Thursday, January 31, 2008

Fauxkour

Two videos released in one day. How amazing.

Mike and I finally finished Fauxkour. You should go make a comment on YouTube about how amazingly skilled and athletic we appear to be. No pressure or anything, but seriously, go leave a comment or I hope to never see you again.

Vegetables!

Last week I did some freelance work for a company that does advertising for pharmaceutical companies, and got an idea for a parody video.

Here is that idea.



I was mostly inspired by that awesome bit of motion graphics done to the audio from a Pulp Fiction scene. The difference being that guy (his name is Jarratt Moody, he hasn't graduated college yet and he has a more impressive resume than me) knows something about typography, whereas I do not.

Monday, January 21, 2008

I directed a music video

Live action is so much faster than animation. Both of the animated music videos I did took months and required many sleepless nights. This took a day.



Music and lyrics by Mike
Starring Sean and Mike

Sunday, January 6, 2008

Greatest Comic Ever

This weekend I was at a friend's country house, and they had a Spanish language collection of Garfield comics. Since I can't read Spanish, as a game I was trying to figure out what the "jokes" were just through the visuals, which was pretty much impossible.

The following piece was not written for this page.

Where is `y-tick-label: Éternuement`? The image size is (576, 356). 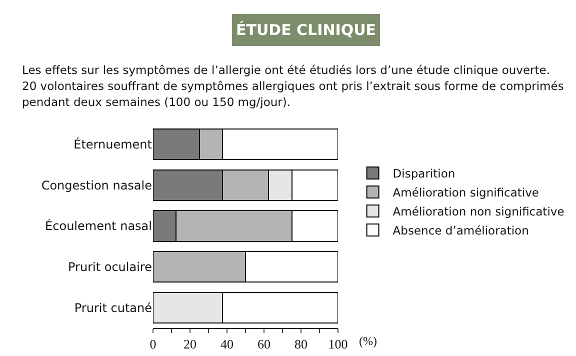 y-tick-label: Éternuement is located at coordinates (113, 144).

Except for one strip, which I'm sure works much better silent than with whatever he was saying, so I took out the dialogue balloons. Enjoy.

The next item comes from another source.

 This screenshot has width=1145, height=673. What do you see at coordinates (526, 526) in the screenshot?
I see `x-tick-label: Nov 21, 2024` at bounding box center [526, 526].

Wednesday, January 2, 2008

David Cross Caricature

I drew this after reading David Cross's reasons for doing Alvin and the Chipmunks. I can't really see why anyone would get angry about him doing a movie to make money. Most of my paying work has been on projects I've either been ambivalent about or outright disliked. When I wasn't spending free time on other creative endeavors, this used to really bug me. Now I realize there's only so much I can do about the overall quality of paying projects, and that I should use my time on them to save up money for personal work, and to find something about the actual work to enjoy and use it as an opportunity to stay sharp and improve so that I'll be that much better on the work that I do care about.

Anyone calling David Cross a sell out must be lucky enough to have a job that pays them very well to do exactly what they love.